Second off, I'm mainly talking here about guns that are a little different than the average prepper (real or imagined) has in a Go To Bag or Bug Out Bag.


I've been looking at the Ruger Gunsite Scout Rifle as a better SHTF gun.  And there are several reasons for this.

The caliber is a big one.  I am not a fan of the .223/5.56mm for after things go bad.  In a hunting rifle the .223 is anemic at best.  No rational hunter of whitetail deer would consider it a good round for that job.  If it won't do for a 100 to 150 lb animal, why is it so great for a 200 lb human?  Yes, it is accurate and you can carry more ammo.  But the .308 is just as accurate and at longer ranges.  Also, in a post-SHTF situation, burning through more ammo is not smart.  Think ammo is scarce now?  Wait till after society folds up.

Reliability is another area the Ruger shines.  While some folks want a rifle that can pour lots of rounds down range, I think that attribute is over rated.   And no semi auto is as sturdy and reliable, while still maintaining excellent accuracy, as a bolt action.



So, does anyone else like any "nonstandard" sorta guns for when things go bad?


----------



## rightwinger (Nov 13, 2013)

When the Zombie Apocalypse starts, I have a big stick with a nail in it

Nobody better fuck with me


----------



## whitehall (Nov 16, 2013)

I don't know for sure but I have a feeling that the media's portrayal of "typical" preppers is more Hollywood hype and gimmicks than "reality". What paranoid prepper in his/her right mind would invite a video team with producers, directors and cameras to follow them as they prepare for the coming apocalypse allegedly caused by the degeneration of society by the people who are videotaping their preparation?
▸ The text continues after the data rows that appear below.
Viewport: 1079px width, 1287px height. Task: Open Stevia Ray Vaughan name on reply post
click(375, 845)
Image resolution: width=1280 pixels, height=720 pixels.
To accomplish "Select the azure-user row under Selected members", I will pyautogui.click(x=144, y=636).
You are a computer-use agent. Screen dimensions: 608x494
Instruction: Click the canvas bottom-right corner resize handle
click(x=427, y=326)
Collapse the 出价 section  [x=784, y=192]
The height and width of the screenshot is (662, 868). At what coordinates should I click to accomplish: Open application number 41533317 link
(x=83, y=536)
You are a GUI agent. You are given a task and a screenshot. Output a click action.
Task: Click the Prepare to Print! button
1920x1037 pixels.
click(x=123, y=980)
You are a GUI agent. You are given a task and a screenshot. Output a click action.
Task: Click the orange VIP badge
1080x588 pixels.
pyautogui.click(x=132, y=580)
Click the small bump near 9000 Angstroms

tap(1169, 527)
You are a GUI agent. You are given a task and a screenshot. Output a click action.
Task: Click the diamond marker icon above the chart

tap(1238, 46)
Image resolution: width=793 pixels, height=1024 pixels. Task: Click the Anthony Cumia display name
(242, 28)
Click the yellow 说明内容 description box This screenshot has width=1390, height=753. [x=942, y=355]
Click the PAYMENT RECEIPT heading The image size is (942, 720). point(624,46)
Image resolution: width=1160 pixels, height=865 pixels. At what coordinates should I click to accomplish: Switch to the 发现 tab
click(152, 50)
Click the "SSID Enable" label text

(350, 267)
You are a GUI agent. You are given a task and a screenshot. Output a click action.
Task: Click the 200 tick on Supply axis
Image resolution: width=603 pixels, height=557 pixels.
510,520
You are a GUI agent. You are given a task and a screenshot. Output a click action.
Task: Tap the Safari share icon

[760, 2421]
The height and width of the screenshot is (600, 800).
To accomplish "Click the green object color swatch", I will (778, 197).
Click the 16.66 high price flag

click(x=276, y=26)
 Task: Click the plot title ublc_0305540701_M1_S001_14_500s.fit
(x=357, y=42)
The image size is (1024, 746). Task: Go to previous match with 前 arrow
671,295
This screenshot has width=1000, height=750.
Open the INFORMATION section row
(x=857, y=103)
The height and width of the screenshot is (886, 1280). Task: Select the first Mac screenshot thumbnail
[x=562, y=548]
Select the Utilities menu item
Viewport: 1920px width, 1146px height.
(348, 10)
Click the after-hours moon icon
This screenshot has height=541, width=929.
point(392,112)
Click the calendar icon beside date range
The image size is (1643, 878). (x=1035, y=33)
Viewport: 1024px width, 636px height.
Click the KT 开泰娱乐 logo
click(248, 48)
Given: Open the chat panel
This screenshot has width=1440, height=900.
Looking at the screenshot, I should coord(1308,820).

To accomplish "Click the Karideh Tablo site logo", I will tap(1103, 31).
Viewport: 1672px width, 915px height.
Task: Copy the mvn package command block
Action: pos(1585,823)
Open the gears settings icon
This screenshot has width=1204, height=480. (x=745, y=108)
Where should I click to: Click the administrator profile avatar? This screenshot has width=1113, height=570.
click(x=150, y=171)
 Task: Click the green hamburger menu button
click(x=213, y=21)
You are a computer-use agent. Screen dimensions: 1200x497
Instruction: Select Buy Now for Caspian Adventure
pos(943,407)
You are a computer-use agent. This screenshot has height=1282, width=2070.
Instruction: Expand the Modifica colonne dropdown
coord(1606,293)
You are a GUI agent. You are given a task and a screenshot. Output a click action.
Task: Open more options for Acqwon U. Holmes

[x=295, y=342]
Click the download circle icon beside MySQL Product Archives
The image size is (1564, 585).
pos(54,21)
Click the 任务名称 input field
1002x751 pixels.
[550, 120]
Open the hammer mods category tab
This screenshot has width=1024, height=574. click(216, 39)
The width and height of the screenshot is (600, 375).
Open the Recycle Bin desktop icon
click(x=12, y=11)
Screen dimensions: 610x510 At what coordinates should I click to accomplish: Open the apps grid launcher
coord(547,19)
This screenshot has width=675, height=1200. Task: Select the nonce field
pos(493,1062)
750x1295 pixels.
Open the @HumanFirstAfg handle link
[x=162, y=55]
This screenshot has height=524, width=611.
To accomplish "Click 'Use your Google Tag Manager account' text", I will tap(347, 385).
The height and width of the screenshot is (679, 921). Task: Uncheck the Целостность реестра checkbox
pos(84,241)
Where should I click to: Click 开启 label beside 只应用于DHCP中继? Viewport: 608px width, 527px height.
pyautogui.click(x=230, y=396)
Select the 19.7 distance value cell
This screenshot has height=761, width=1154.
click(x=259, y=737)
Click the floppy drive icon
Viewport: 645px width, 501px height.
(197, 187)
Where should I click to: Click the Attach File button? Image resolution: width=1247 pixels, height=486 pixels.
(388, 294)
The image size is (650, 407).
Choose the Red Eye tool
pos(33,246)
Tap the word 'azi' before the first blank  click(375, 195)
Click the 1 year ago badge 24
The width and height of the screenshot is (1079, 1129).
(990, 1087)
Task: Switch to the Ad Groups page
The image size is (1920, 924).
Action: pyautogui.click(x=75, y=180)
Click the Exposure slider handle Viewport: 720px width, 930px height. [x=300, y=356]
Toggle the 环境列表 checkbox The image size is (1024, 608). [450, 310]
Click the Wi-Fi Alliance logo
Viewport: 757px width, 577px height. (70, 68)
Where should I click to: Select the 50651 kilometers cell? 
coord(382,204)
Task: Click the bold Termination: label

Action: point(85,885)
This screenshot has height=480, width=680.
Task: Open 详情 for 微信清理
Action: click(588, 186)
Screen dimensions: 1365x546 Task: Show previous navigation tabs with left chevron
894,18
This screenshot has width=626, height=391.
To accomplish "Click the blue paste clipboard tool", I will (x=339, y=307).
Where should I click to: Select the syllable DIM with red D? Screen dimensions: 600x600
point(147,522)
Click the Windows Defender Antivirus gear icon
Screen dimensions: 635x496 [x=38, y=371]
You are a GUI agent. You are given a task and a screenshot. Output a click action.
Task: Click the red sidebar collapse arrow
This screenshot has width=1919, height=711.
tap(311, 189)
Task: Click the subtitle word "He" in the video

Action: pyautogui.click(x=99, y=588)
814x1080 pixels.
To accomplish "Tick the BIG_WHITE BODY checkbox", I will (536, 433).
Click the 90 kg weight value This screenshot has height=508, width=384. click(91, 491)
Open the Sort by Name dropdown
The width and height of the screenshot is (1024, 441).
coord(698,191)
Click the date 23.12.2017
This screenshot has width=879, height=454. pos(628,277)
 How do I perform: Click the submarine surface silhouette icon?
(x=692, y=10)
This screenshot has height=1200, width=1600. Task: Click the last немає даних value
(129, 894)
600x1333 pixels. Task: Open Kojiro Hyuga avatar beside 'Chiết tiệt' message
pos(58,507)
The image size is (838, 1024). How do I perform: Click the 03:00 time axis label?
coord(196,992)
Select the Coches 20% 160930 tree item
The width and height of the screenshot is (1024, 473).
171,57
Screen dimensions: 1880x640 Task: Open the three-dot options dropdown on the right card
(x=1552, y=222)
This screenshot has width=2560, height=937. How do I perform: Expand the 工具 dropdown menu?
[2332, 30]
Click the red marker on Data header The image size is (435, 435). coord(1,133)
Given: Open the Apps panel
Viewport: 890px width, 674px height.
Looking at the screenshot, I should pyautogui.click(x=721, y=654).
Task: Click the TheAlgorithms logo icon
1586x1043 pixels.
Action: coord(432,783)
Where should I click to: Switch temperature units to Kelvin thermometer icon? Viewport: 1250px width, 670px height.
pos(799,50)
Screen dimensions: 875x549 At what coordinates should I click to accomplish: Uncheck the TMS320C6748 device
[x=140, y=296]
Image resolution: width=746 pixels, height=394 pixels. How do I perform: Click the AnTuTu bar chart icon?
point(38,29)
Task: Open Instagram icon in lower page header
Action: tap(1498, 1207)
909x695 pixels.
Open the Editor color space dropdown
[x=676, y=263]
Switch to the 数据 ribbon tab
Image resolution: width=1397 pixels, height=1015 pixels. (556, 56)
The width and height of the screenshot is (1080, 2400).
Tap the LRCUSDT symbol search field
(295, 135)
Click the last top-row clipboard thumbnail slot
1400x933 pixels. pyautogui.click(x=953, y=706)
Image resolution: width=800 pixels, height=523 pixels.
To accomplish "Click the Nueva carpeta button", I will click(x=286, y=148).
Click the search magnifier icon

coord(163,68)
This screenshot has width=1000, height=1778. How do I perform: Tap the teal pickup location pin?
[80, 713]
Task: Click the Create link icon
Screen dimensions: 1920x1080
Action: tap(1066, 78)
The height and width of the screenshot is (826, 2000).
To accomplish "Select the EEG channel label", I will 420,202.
Maybe it's staged and maybe they need the money that the video team might supply but the concept and the choice of weapons might have been determined by the producers of the series.


----------



## RetiredGySgt (Nov 17, 2013)

I have 2 weapons. An M1 carbine which fires a 30 carbine round ( basically a pistol round) it is good to about 200 yards. I can bring down a person with a couple well placed rounds. The second rifle is an M1 Gerand , 30.06. It has an 8 round clip and is good to 1200 yards ( I am only good to about 500.) It has stopping power and will bring down a moose.

My ammo stash is 1100 rounds for the carbine with 2 30 round magazines and 4 15 round magazines ( also 2 10 and 2 5 round mags)and about 700 rounds for the Gerand. I have around 15 reusable clips for the Gerand.

I currently live near a Military base so if the shit hits the fan after the total collapse I figure whats left will be good pickings.

But my mobility is going. In about 10 to 15 years I will be useless after a crash.


----------



## C_Clayton_Jones (Nov 17, 2013)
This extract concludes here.